Welche MBA den Anspruch nicht halten

Stefani Hergert
Masse ist nicht gleich Klasse. Zwar bieten deutsche Hochschulen insgesamt 280 Studiengänge an, die mit dem MBA abschließen. Aber nicht jeder Teilnehmer, der die oft mehreren Tausend Euro Gebühren für diese Angebote zahlt, hält im Anschluss einen Titel in der Hand, der dem MBA nach internationaler Lesart entspricht.

Foto: Th. Wengert/Pixelio

Überschwemmter Markt

Eigentlich soll der MBA ein Management-Programm für alle ssein, die schon einen ersten Hochschulabschluss und Berufserfahrung haben. Er soll ein breites, praxisnahes Bild über Aufgaben und Entwicklungen in der Unternehmensführung geben. So steht es in einem Dokument namens European MBA Guidelines, auf das man sich im Netzwerk EFMD, in dem etliche Business Schools zusammengeschlossen sind, geeinigt hat.

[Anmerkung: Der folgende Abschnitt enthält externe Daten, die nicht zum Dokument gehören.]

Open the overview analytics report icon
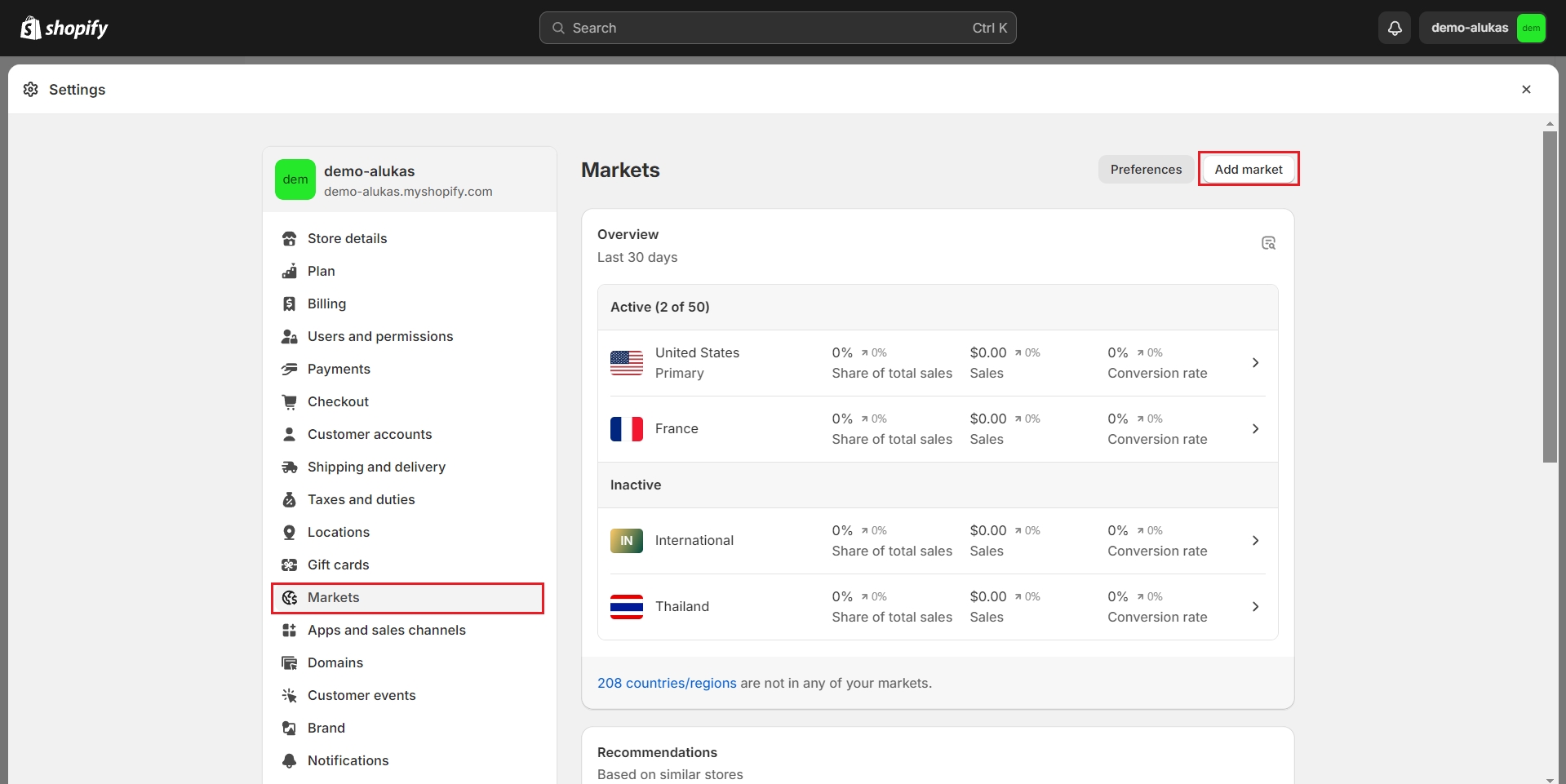The image size is (1566, 784). [x=1268, y=243]
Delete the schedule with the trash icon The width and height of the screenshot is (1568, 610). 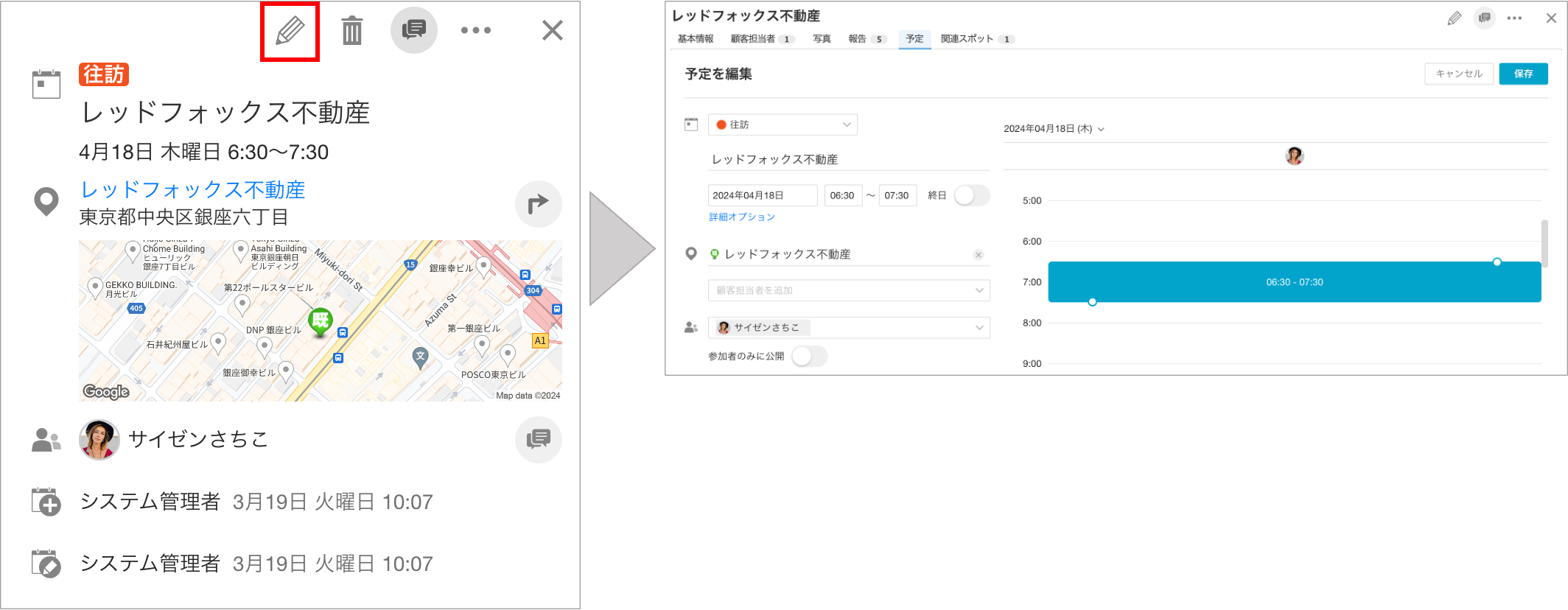[x=352, y=31]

Die Wirklichkeit sieht anders aus. „Der Markt in Deutschland ist überschwemmt mit diffusen Angeboten, die vom Verbraucher schwer zu durchschauen sind“, sagt Anette Tronnier, die die Gisma Business School in Hannover leitet. Die Wirtschaftshochschule ist eine der wenigen in Deutschland, die eines der international drei wichtigen Gütesiegel vorweisen können.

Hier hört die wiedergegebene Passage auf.